On Oregon Waters, Larry Ellis,

ocal-area rivers like the Chetco and the lower Rogue still continued to kick out fresh incoming steelhead, and the Chetco saw its share of spawned-out down-backs heading back to sea. But with the large swell that has been hammering the area, the steelhead action has temporarily slowed down.

As soon as ocean conditions start flattening out, anglers can once again look forward to catching mint-bright incoming steelies throughout the rest of March - and maybe a few Rogue River springers to boot!

"I've been hearing unbelievable rumors on spring salmon but to my knowledge we're at as high as 5 confirmed springers, possibly as high as 8," said Jim Carey from the Rogue Outdoor Store in Gold Beach on Thursday.

Tom Toland with winter steelhead, courtesy of Larry Ellis
Tom Toland from Walnut Creek, California caught this winter steelhead last week while fishing with guide Kenton Bansemer of Gold River Guides on the Chetco River while side-drifting a yarn-and-roe setup. Photo courtesy of Larry Ellis

Which ain't too shabby for the end of February. But now it is March, and more spring Chinook should soon be crossing the Rogue River bar as soon as the large swell starts diminishing.

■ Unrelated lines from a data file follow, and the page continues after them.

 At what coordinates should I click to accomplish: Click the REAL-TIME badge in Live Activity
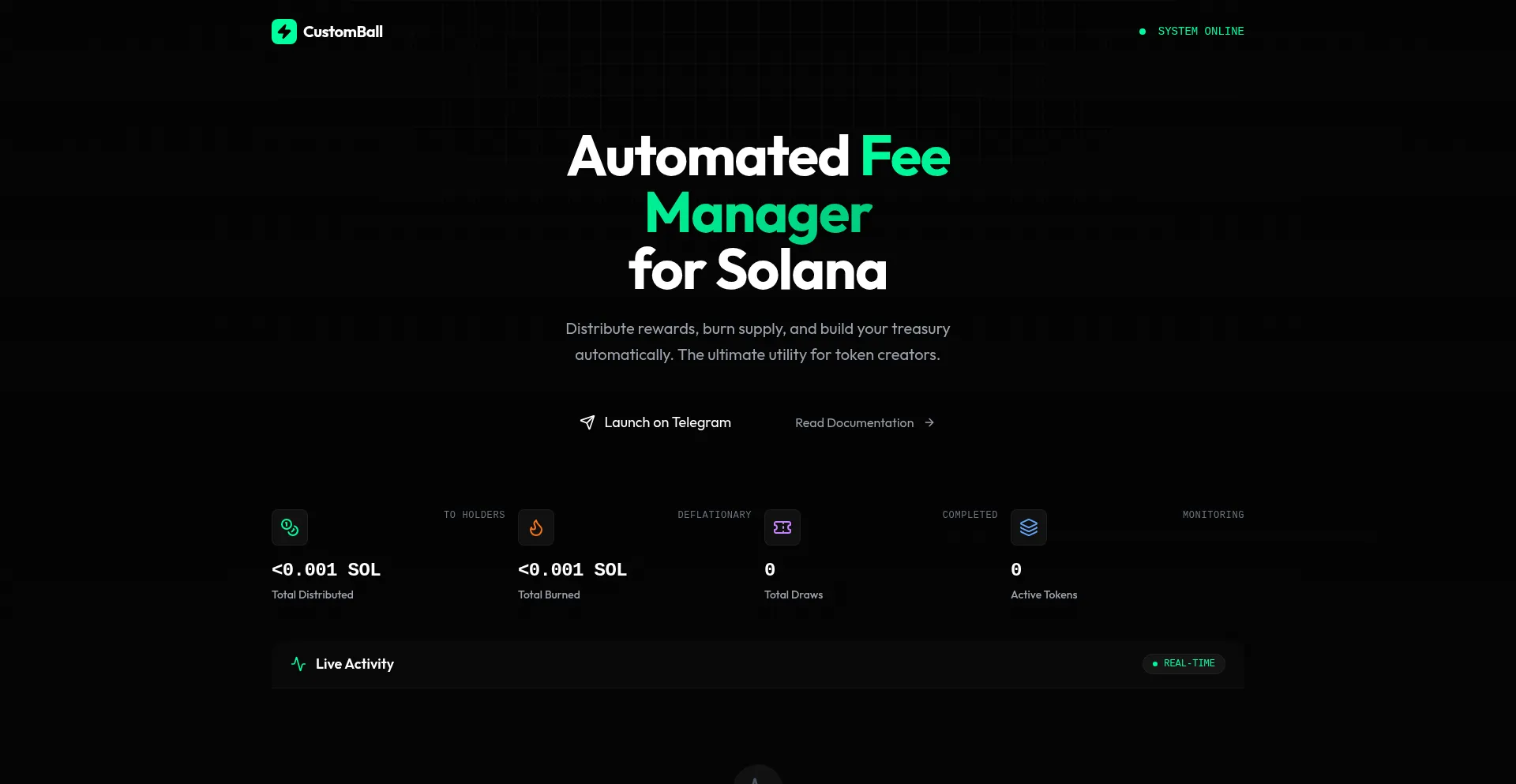tap(1184, 663)
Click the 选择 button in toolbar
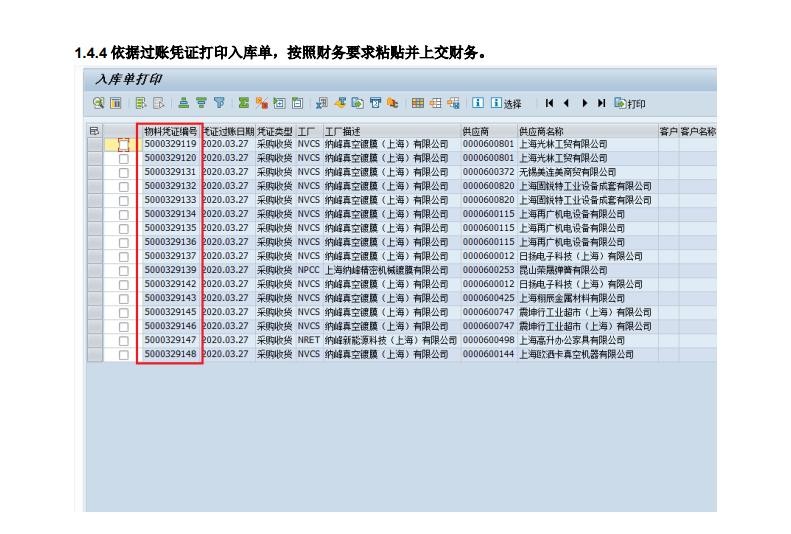The width and height of the screenshot is (791, 534). pyautogui.click(x=506, y=103)
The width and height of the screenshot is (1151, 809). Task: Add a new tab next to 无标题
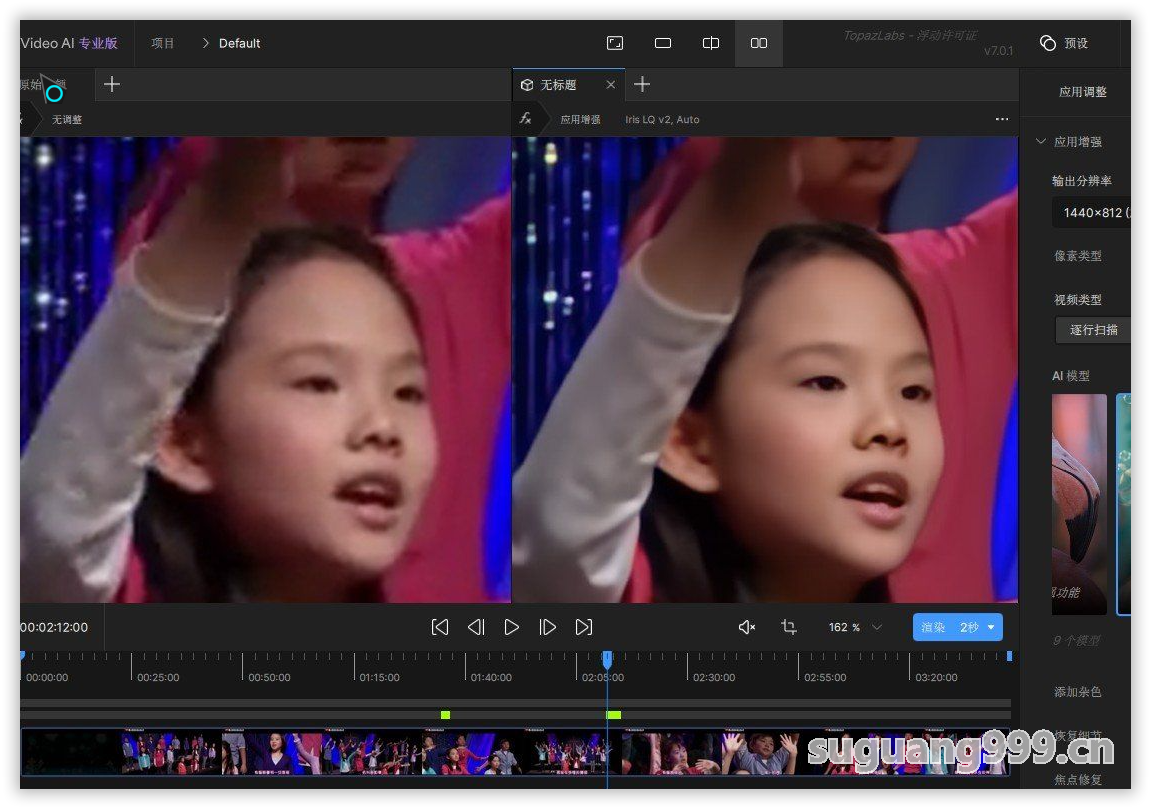[642, 84]
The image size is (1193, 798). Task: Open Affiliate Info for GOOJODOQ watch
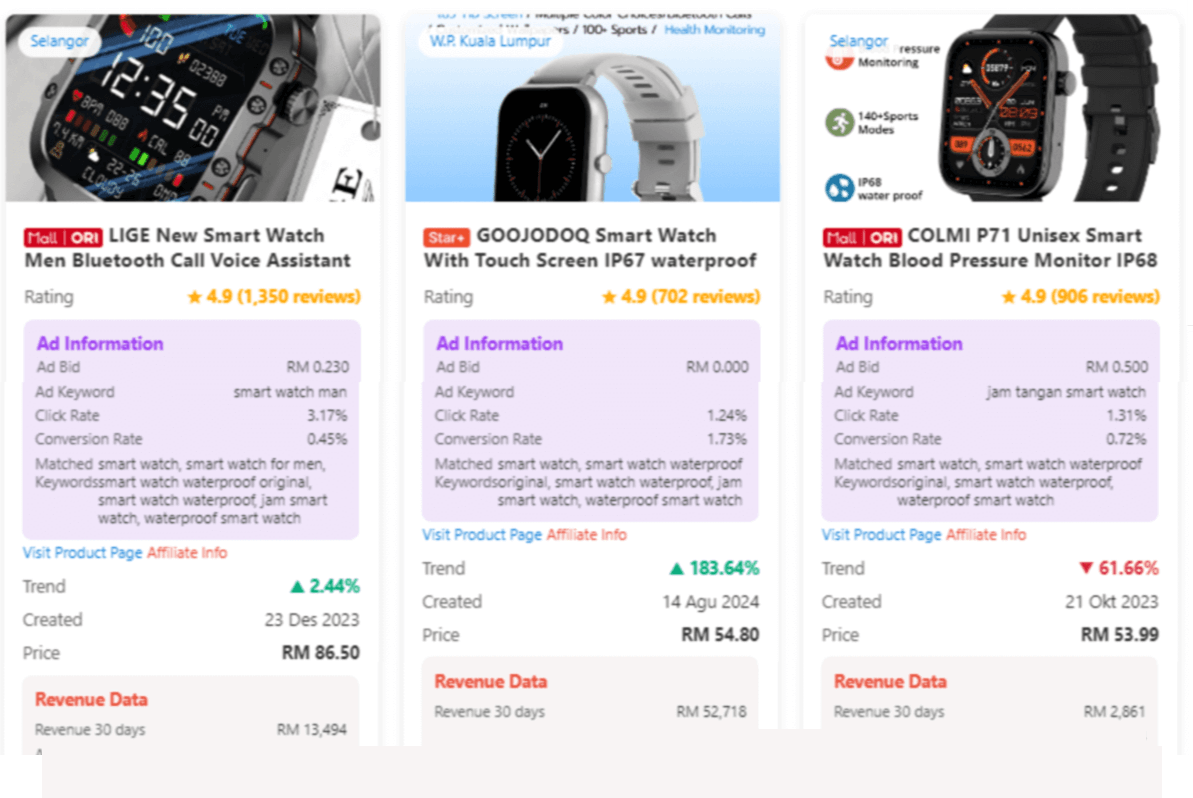(x=586, y=535)
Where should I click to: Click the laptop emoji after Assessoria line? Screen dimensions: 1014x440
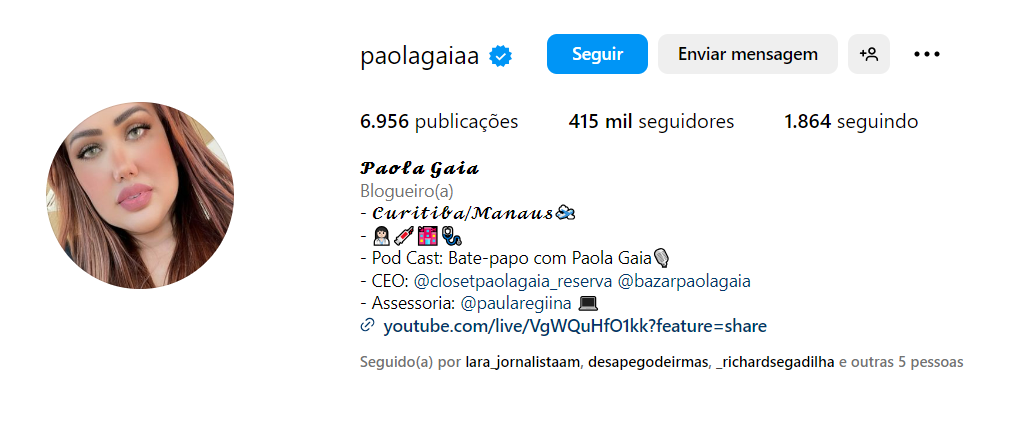587,303
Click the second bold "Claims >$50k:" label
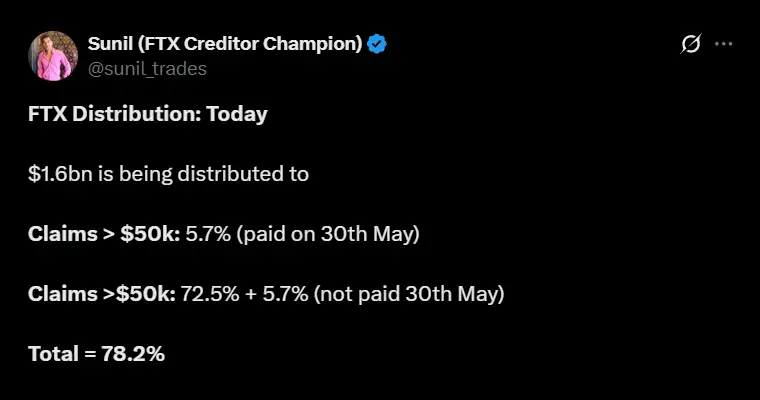 tap(100, 294)
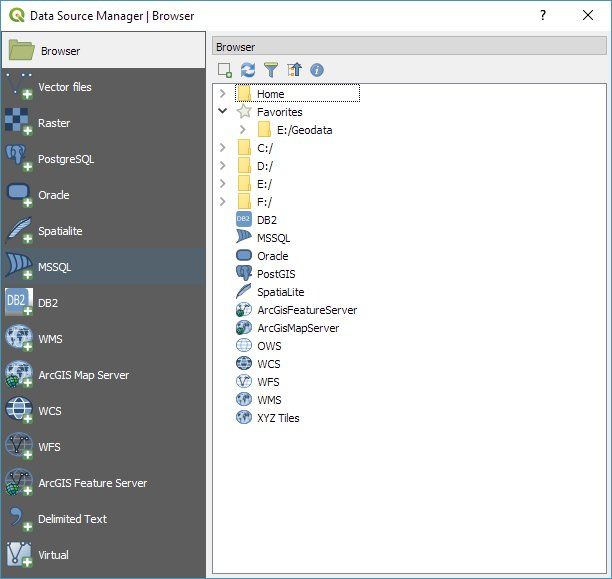Screen dimensions: 612x579
Task: Select the PostGIS elephant icon in tree
Action: (x=243, y=274)
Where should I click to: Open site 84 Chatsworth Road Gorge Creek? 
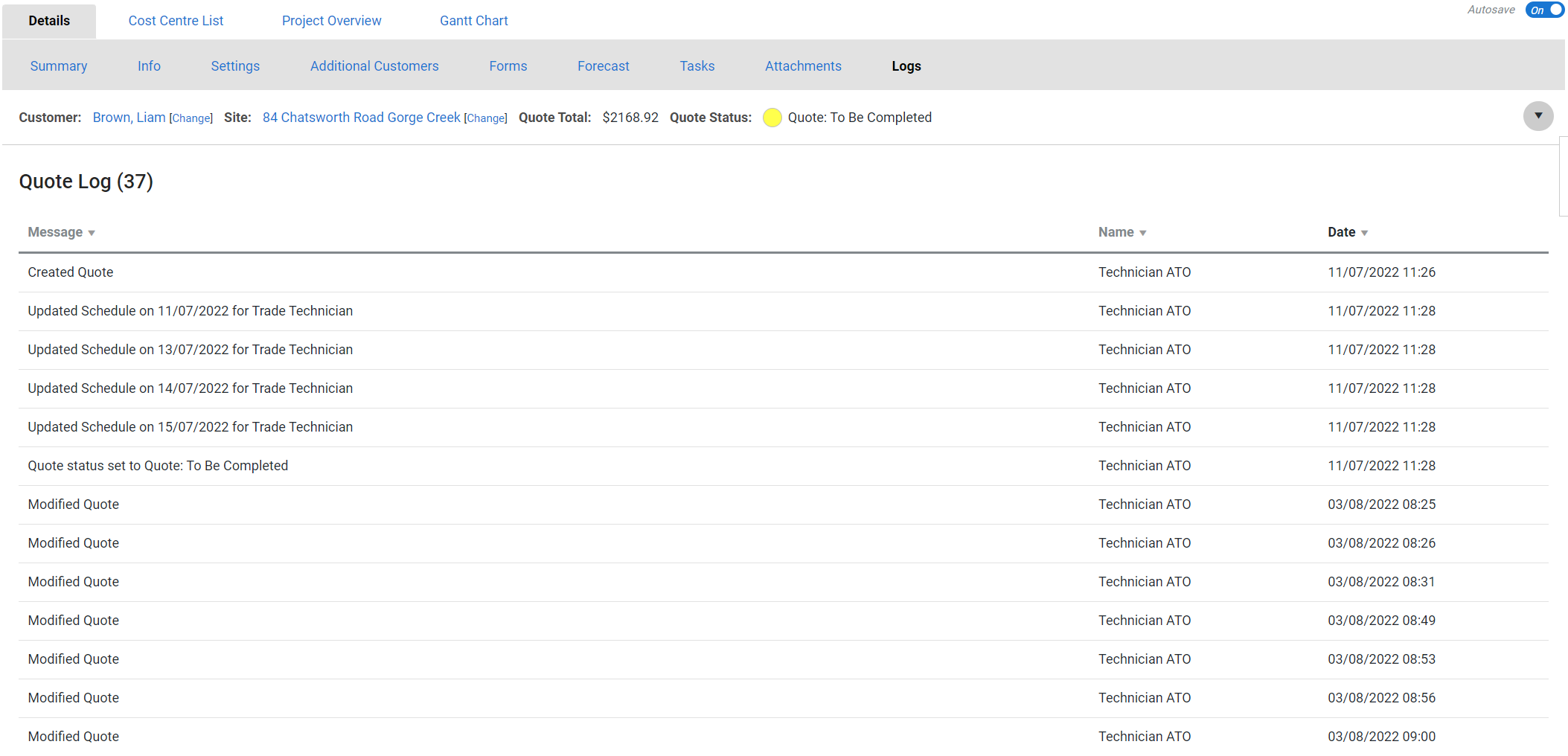tap(361, 118)
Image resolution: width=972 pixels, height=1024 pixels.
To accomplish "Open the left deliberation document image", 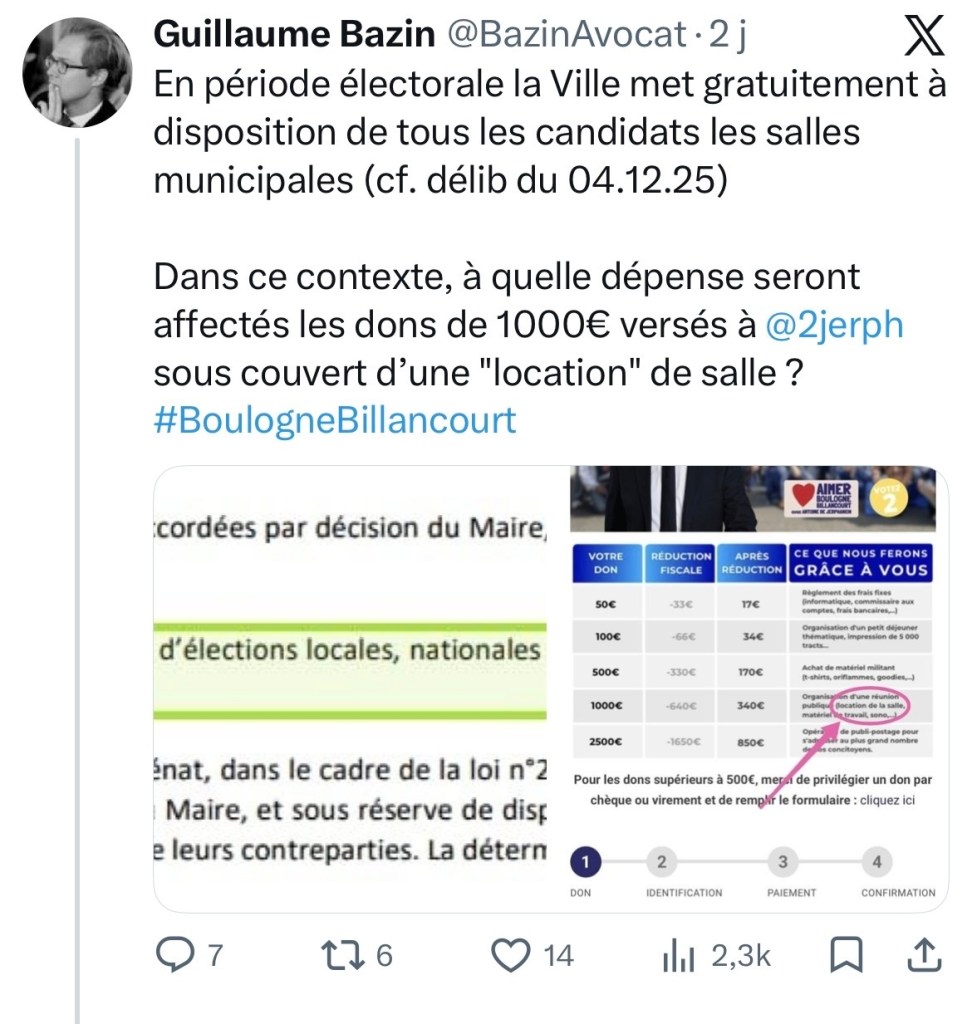I will pos(353,688).
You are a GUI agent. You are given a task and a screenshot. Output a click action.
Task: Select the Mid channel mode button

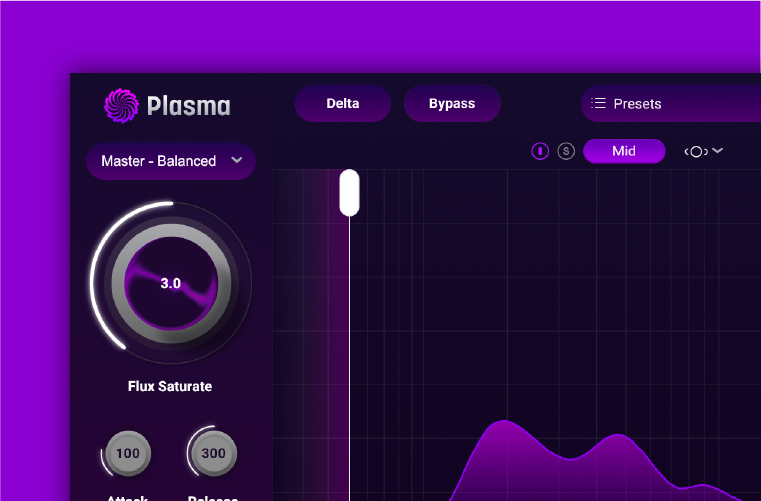(x=624, y=151)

Meanwhile the first official Umpqua River spring Chinook of the year was caught last week by Brent Lanz of Eugene, Oregon. Brent and two other fishermen were back-trolling plugs with guide Martin Thurber of Willakenzie Guide Service when a Coppermine-colored Mag Lip 3.5 got inhaled clear down the fish's throat.

Brent Lanz with first Umpqua Springer, about 44 pounds, Photo courtesy of Willakenzie guide Service, Martin Thurber
Brent Lanz from Eugene, Oregon was fishing for winter steelhead on the Umpqua River with guide Martin Thurber of Willakenzie Guide Service last week when a Coppermine-colored Mag Lip 3.5 was inhaled by this springer which was estimated to be between 42 and 44 pounds. It is officially the first Umpqua springer of the year. Photo courtesy of Martin Thurber, Willakenzie Guide Service.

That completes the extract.